Work required:
In this material, which lines include the string "agent"? Show them.
------------------------------------------------
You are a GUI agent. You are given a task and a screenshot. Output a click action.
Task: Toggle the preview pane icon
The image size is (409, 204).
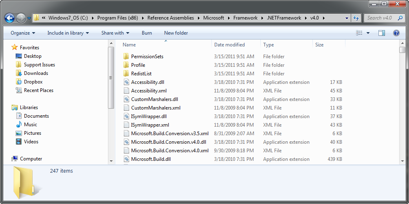382,33
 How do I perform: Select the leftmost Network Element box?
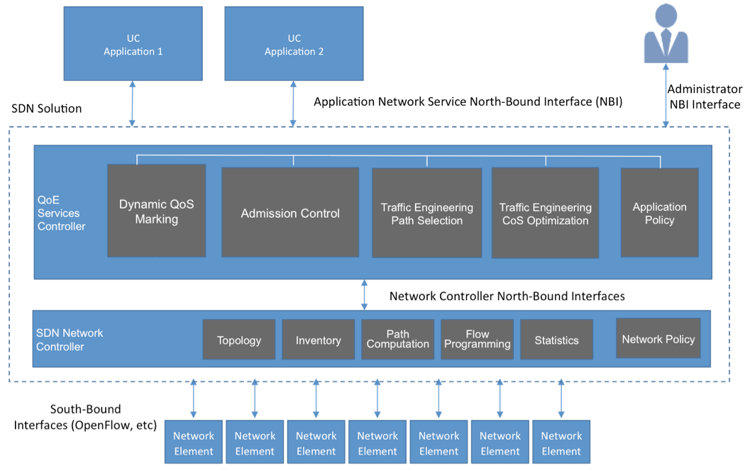pyautogui.click(x=194, y=443)
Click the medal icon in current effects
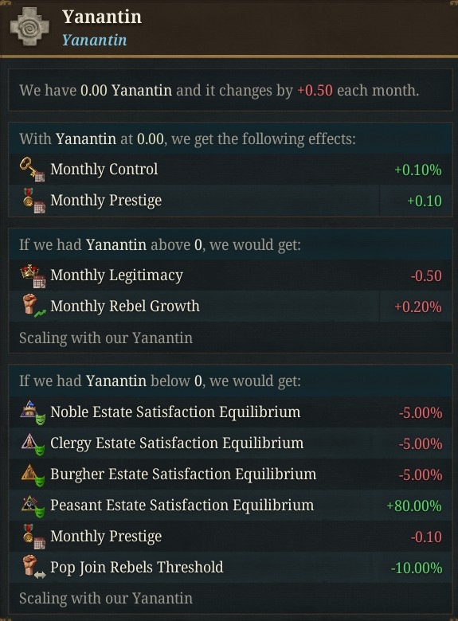458x621 pixels. pos(33,201)
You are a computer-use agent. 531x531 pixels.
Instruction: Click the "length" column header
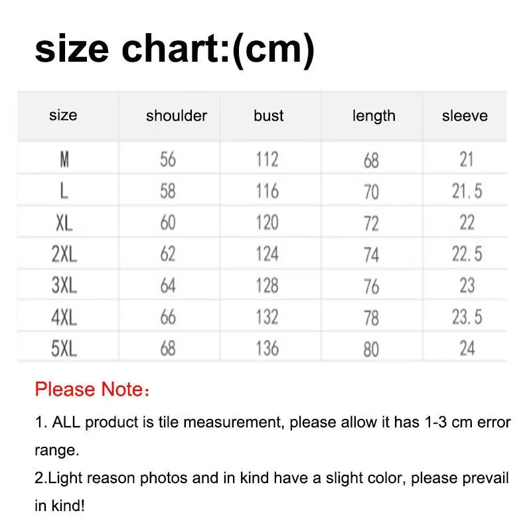374,116
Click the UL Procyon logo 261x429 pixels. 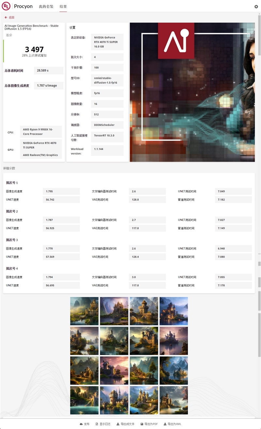click(x=6, y=6)
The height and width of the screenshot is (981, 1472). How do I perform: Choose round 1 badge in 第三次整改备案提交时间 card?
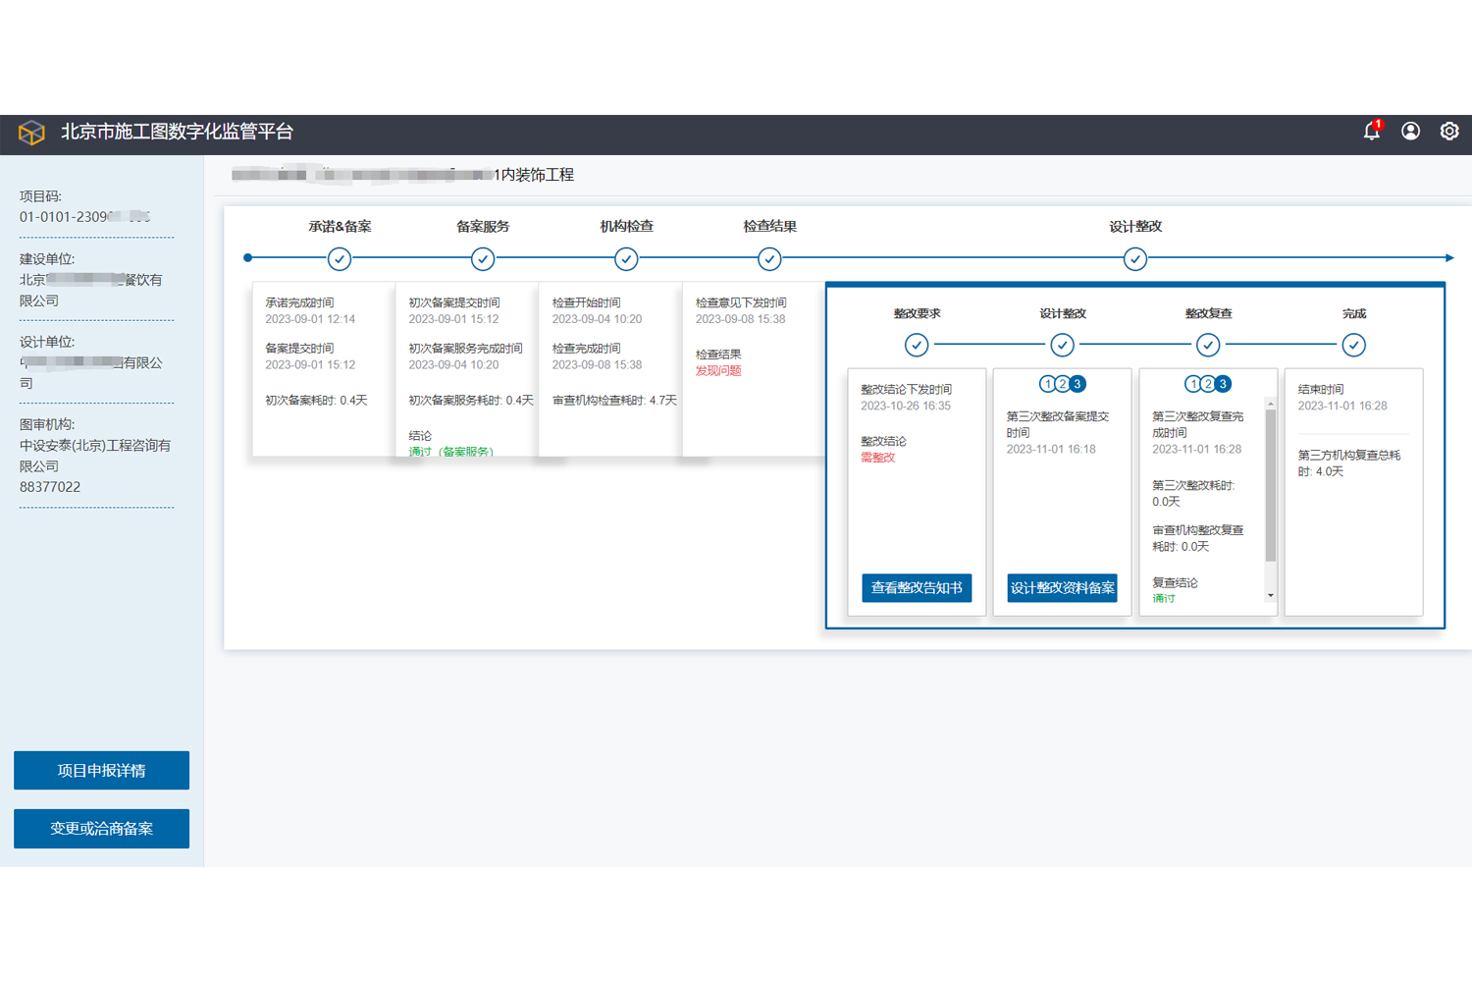[1048, 384]
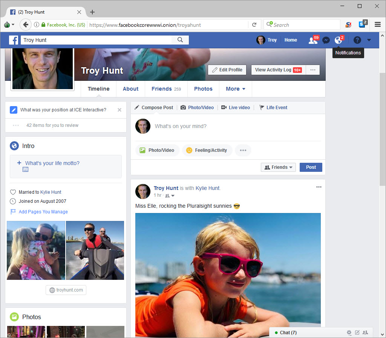This screenshot has height=338, width=386.
Task: Add a Life Event
Action: [273, 107]
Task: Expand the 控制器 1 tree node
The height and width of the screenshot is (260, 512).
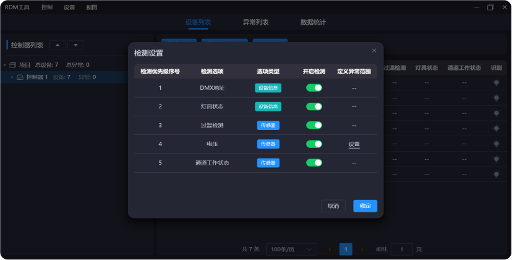Action: click(12, 77)
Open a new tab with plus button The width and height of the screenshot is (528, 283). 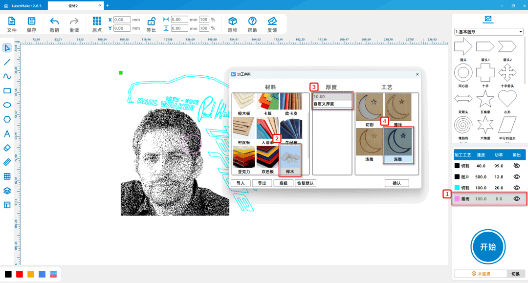108,5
------------------------------------------------
Solution to the exercise:
You are a GUI agent. You are given a task and a screenshot. Output a click action.
You are a computer-use agent. 531x531 pixels.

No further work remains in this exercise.